Districts that have experienced success often create tools for educators and students, such as “I can” statements for students to use in self-reflection and observation tools for leaders to use in their classroom visits.

Fresno Unified School District in California is in the process of creating a Portrait of a Graduate. 

“A good lesson for us is that someone must champion this work,” Interim Superintendent Misty Her says. “The first year we did it, we were in a learning phase, and too many hands got into it, so we couldn’t move the work. The second year we assigned a lead over the work, but it was off to the side of someone’s desk. The person leading this work must have full authority to make decisions and move the work. Moving forward, we are going to designate a champion. This person will convene the cross-functional team, lead the team, map out the work, direct the communication and work directly with the Battelle for Kids team to ensure alignment.”

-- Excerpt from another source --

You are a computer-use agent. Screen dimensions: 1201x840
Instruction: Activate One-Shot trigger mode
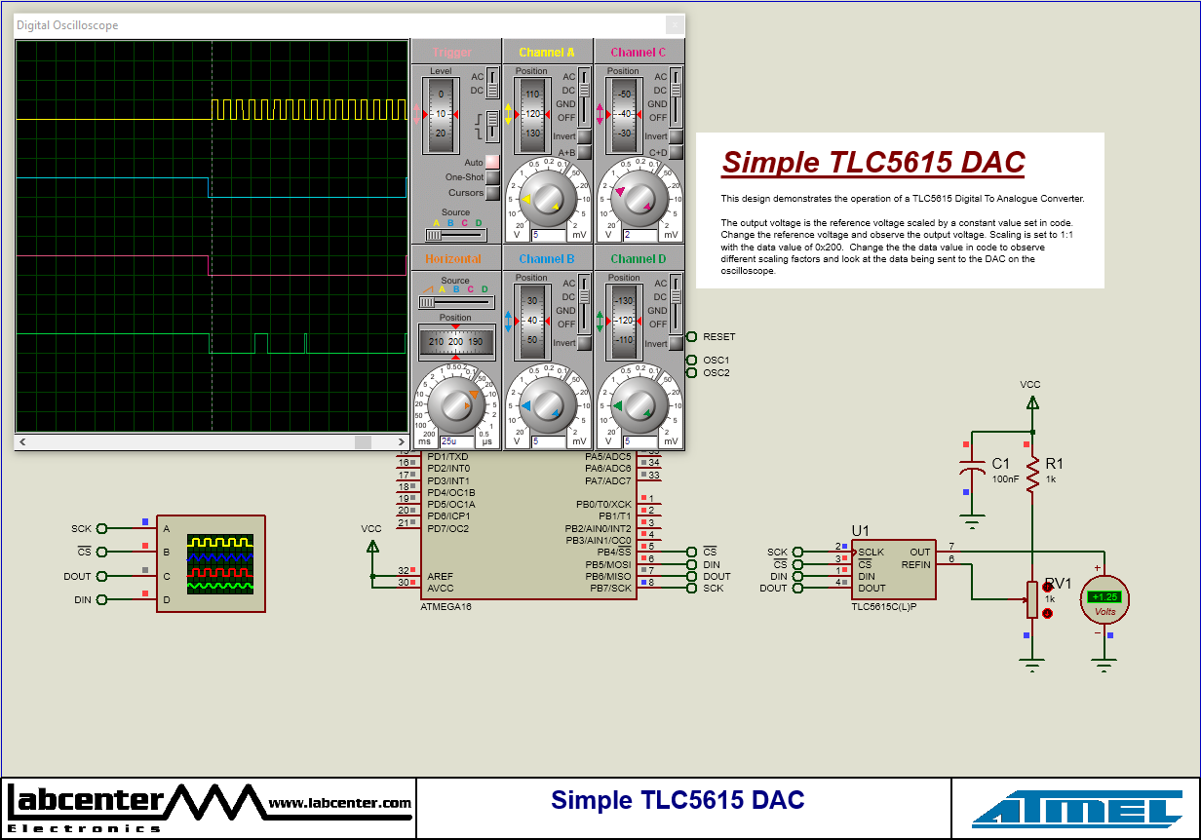coord(490,177)
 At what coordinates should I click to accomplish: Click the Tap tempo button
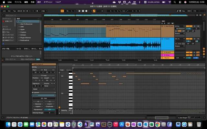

At Willoughby-Eastlake City Schools in Ohio, the Portrait says their graduates should be adaptable, socially and emotionally competent, collaborators, effective communicators, informed citizens, and critical thinkers and problem-solvers.

“In an era where improving student outcomes and closing [achievement] gaps have been the sole focus, the Portrait of a Graduate work elevates and reorients the conversation around the factors that matter most,” says Superintendent Patrick Ward. “[It] provides authentic levers for real change and lasting impact.”

The landscape of both education and the world of work continue to shift at a faster pace. We, too, must be quicker in responding to these shifts to create an educational system that leaves the past behind and meets the future.


Opinions expressed by SmartBrief contributors are their own.